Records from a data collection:
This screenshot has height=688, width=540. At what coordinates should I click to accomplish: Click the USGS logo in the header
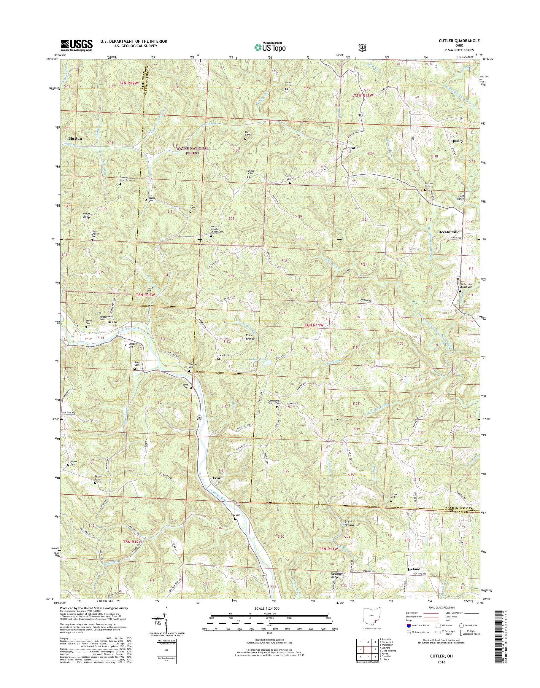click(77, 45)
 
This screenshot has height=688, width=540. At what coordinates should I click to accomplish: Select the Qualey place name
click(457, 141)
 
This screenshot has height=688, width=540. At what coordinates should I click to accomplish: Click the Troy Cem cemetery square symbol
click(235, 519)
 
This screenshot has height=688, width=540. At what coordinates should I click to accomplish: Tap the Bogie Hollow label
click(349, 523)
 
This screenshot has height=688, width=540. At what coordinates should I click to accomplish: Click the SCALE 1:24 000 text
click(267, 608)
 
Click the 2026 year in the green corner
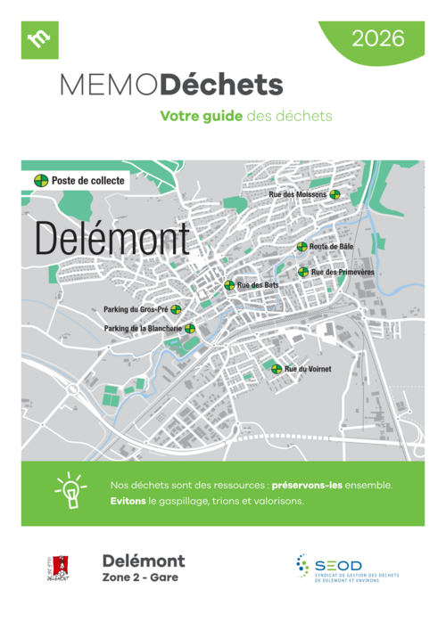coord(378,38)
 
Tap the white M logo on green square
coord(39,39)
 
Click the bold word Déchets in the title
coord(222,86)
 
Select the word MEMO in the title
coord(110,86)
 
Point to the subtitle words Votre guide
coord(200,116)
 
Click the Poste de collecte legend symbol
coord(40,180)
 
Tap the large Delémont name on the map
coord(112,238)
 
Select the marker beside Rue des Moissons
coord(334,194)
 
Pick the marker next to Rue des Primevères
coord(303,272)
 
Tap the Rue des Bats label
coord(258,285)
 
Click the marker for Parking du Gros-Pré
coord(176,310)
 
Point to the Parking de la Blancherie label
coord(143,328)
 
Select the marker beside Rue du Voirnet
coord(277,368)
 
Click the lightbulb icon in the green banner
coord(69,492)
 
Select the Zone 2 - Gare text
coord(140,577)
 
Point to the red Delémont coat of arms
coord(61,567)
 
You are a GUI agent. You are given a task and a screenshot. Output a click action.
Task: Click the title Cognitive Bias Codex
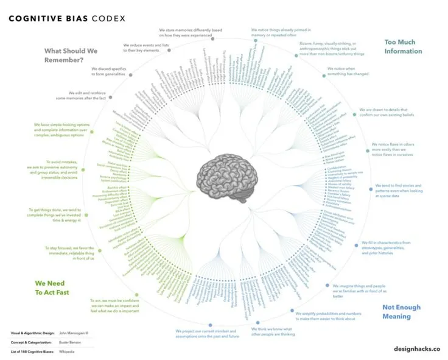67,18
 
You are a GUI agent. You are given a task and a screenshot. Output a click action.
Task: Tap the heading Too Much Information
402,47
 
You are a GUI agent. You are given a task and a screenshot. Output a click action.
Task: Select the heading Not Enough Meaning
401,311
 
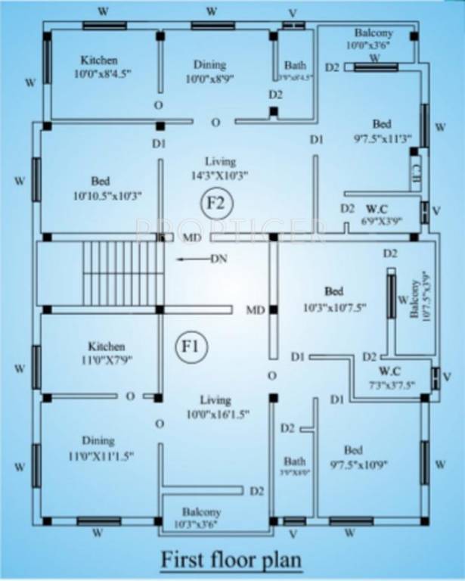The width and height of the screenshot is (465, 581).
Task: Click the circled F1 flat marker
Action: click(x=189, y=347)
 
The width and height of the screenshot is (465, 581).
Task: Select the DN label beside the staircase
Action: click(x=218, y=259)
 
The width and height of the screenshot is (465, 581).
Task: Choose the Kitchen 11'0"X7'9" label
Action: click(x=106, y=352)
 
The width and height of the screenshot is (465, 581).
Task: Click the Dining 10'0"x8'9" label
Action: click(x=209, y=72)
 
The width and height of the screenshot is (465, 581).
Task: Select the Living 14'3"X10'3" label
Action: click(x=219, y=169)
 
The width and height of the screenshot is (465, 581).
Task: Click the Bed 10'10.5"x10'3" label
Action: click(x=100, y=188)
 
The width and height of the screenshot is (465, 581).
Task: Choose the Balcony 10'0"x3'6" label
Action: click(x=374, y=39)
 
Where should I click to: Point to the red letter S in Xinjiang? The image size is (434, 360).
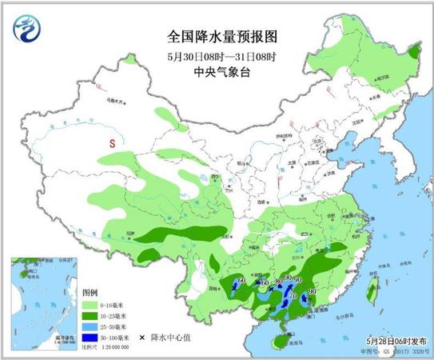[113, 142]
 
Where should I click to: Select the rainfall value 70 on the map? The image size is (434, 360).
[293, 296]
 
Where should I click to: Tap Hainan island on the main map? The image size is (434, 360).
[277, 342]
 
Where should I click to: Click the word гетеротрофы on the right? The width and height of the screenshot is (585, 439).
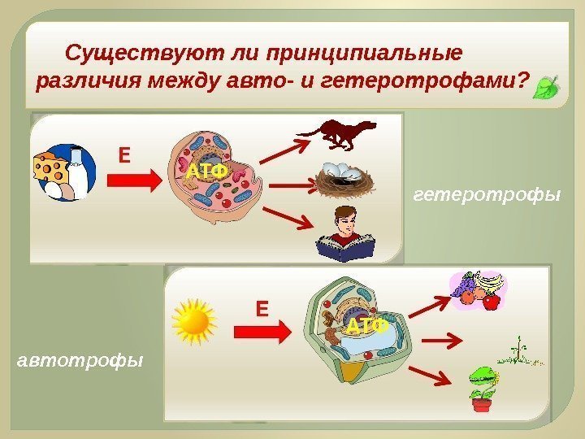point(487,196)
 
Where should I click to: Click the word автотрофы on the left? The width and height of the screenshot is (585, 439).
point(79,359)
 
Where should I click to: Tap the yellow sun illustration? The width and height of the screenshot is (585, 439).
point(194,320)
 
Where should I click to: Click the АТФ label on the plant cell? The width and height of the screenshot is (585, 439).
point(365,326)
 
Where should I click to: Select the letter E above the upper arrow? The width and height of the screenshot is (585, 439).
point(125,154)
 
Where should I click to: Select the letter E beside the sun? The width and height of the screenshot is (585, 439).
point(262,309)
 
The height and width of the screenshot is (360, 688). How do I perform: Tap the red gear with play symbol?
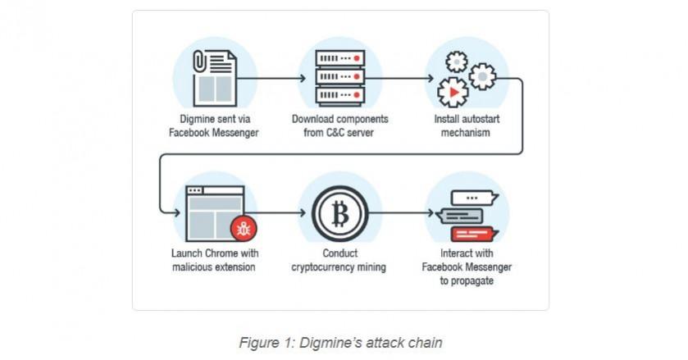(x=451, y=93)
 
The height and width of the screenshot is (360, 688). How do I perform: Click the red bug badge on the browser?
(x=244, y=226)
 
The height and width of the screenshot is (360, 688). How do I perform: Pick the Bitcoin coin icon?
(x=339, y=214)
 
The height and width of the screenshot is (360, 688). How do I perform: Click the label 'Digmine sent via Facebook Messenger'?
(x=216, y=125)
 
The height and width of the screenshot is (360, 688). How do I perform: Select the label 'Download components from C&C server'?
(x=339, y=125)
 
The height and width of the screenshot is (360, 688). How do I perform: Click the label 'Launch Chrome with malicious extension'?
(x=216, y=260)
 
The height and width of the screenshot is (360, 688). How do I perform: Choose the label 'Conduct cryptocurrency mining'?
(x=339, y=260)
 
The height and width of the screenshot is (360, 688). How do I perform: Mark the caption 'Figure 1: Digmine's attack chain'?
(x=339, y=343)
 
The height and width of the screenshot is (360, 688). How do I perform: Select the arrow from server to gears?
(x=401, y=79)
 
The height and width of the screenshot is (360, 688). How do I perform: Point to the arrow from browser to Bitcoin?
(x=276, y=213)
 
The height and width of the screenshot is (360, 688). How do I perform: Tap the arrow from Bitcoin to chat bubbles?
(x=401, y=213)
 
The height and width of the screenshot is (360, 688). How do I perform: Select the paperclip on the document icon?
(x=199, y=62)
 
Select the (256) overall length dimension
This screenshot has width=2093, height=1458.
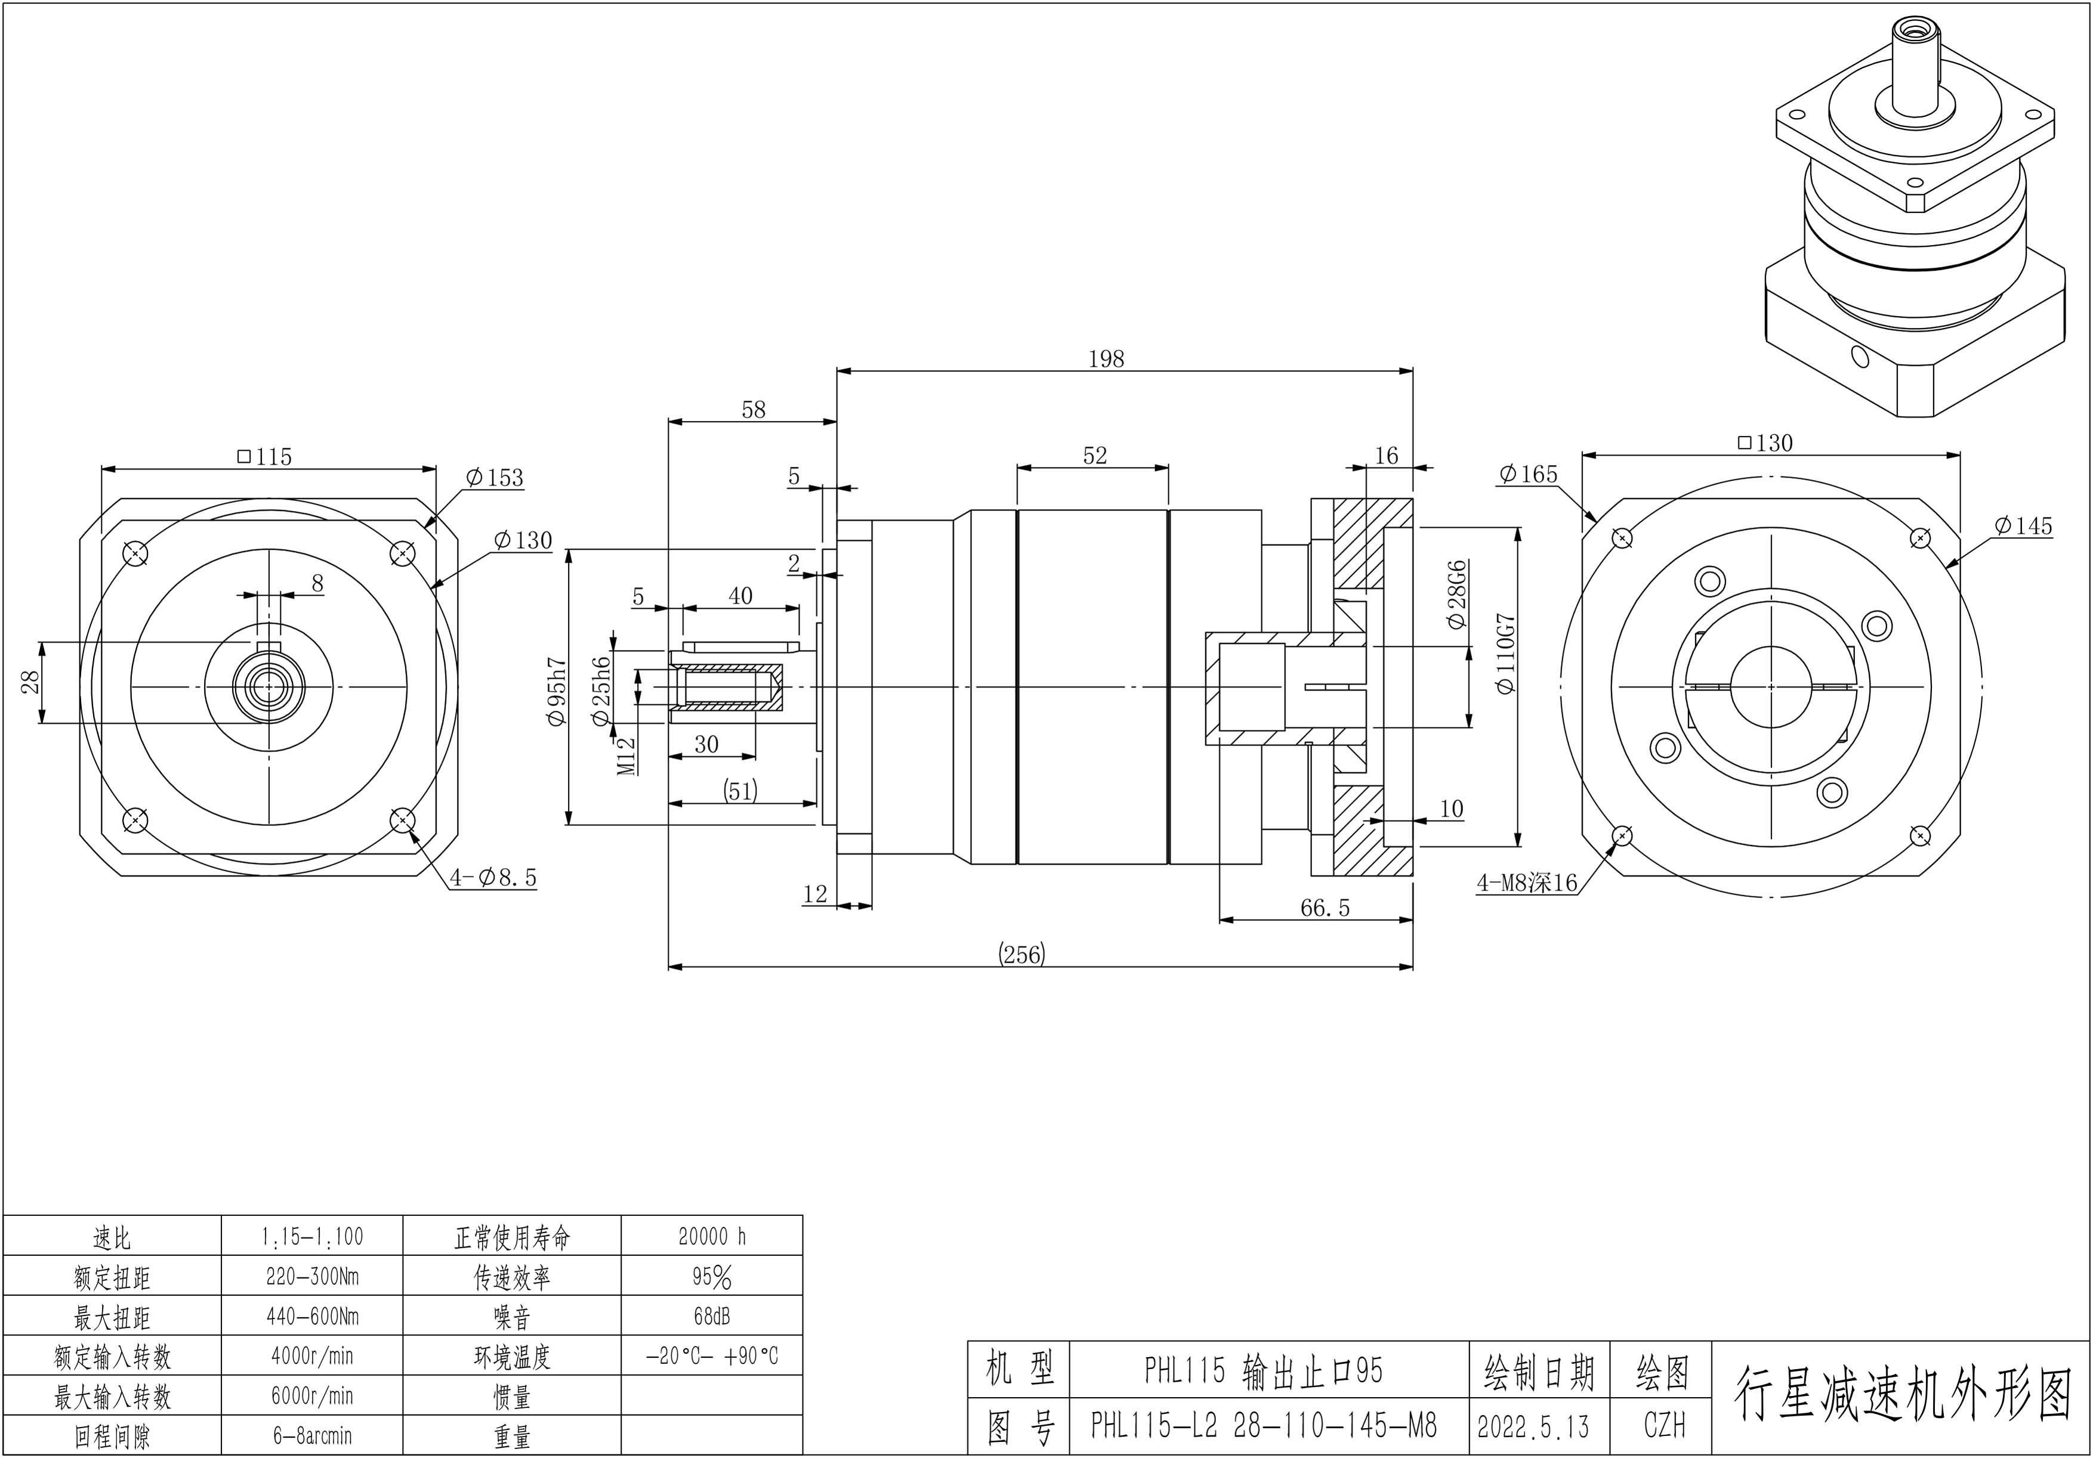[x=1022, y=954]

# THE PROBLEM
Scale the click coordinates in the records from the beginning through the line containing "click(457, 141)" by 1.3, rounding each to a whole number with halves going up. Reproduce only those lines, requests included, and leave out the pictures.

# RESPONSE FOR THIS EXERCISE
This screenshot has height=688, width=540. At what coordinates should I click to accomplish: Click the USGS logo in the header
click(100, 59)
 
This screenshot has height=688, width=540. At what coordinates should I click to accomplish: Select the Qualey place name
click(594, 183)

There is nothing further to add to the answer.